Work order
Write down exactly the line where "ไหว้เจ้าแม่กวนอิม (27, 2437)" occurs and every line that follows it through the end of the material below; include nothing else.

Entries supplied
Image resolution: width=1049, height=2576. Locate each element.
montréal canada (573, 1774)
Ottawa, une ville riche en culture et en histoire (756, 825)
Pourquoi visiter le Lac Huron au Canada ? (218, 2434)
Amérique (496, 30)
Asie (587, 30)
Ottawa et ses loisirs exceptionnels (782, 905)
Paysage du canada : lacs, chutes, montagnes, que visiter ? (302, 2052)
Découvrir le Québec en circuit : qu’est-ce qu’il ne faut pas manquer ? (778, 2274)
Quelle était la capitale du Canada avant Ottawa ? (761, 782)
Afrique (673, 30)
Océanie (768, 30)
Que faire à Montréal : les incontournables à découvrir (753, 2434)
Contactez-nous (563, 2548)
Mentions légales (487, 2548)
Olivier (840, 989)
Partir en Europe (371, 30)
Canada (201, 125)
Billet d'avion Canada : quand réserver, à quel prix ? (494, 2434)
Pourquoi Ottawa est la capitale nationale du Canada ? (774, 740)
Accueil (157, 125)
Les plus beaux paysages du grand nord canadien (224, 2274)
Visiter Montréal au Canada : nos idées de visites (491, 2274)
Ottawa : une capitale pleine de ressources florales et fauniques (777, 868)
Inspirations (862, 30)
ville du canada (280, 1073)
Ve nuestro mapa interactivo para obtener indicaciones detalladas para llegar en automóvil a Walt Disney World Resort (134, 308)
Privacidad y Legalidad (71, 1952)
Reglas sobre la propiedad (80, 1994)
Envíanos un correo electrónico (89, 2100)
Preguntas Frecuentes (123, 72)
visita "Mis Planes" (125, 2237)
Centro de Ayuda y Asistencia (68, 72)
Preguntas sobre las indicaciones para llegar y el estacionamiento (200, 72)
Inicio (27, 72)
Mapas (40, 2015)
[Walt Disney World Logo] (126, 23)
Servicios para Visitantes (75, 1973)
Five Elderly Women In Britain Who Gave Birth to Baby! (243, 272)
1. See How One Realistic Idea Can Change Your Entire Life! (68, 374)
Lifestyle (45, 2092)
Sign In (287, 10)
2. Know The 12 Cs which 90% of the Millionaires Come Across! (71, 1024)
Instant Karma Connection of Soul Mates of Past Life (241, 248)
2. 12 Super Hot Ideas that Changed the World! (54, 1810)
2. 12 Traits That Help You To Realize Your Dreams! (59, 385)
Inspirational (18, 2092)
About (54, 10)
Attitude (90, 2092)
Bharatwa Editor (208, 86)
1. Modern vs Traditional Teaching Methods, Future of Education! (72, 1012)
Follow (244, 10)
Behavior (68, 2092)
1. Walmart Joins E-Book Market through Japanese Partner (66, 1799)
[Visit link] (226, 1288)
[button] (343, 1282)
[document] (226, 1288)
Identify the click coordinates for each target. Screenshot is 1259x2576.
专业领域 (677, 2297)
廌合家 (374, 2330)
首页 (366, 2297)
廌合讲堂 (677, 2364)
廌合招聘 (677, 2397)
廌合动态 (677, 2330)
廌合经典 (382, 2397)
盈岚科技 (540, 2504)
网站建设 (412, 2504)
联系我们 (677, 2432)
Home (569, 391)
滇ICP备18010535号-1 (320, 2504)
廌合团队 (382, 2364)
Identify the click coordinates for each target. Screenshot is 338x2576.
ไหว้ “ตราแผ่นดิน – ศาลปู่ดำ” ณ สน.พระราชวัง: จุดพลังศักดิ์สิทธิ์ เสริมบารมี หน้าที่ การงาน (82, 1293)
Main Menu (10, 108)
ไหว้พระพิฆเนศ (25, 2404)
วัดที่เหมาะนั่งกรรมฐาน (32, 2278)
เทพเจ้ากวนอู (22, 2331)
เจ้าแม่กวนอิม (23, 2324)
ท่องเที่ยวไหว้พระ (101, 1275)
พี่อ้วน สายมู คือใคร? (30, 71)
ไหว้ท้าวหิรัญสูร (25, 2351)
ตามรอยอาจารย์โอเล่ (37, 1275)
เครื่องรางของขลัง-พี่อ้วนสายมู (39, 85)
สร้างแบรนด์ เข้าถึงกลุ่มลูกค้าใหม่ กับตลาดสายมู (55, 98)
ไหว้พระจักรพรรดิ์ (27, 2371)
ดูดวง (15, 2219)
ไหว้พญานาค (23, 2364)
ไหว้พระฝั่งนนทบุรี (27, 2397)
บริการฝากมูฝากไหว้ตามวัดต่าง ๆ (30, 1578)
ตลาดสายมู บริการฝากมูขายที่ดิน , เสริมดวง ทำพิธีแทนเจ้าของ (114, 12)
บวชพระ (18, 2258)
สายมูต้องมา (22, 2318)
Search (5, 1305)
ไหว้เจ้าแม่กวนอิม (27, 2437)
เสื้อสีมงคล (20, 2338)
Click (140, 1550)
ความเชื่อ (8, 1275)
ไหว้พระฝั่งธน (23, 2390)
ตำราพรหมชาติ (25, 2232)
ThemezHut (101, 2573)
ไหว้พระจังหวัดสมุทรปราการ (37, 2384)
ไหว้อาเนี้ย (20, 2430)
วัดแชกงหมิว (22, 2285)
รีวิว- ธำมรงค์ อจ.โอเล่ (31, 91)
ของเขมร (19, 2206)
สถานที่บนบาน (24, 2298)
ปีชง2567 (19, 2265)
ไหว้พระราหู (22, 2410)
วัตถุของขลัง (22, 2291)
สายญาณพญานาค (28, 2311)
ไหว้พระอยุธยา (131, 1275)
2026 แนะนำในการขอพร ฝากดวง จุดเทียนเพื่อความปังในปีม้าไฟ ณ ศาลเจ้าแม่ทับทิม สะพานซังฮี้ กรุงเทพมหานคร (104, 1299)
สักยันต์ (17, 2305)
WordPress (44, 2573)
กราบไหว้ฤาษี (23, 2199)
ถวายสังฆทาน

Answer space
ไหว้เจ้าแม่กวนอิม (27, 2437)
เสื้อสีมงคล (20, 2338)
Click (140, 1550)
ความเชื่อ (8, 1275)
ไหว้พระฝั่งธน (23, 2390)
ตำราพรหมชาติ (25, 2232)
ThemezHut (101, 2573)
ไหว้พระจังหวัดสมุทรปราการ (37, 2384)
ไหว้อาเนี้ย (20, 2430)
วัดแชกงหมิว (22, 2285)
รีวิว- ธำมรงค์ อจ.โอเล่ (31, 91)
ของเขมร (19, 2206)
สถานที่บนบาน (24, 2298)
ปีชง2567 (19, 2265)
ไหว้พระราหู (22, 2410)
วัตถุของขลัง (22, 2291)
สายญาณพญานาค (28, 2311)
ไหว้พระอยุธยา (131, 1275)
2026 แนะนำในการขอพร ฝากดวง จุดเทียนเพื่อความปังในปีม้าไฟ ณ ศาลเจ้าแม่ทับทิม สะพานซังฮี้ กรุงเทพมหานคร (104, 1299)
สักยันต์ (17, 2305)
WordPress (44, 2573)
กราบไหว้ฤาษี (23, 2199)
ถวายสังฆทาน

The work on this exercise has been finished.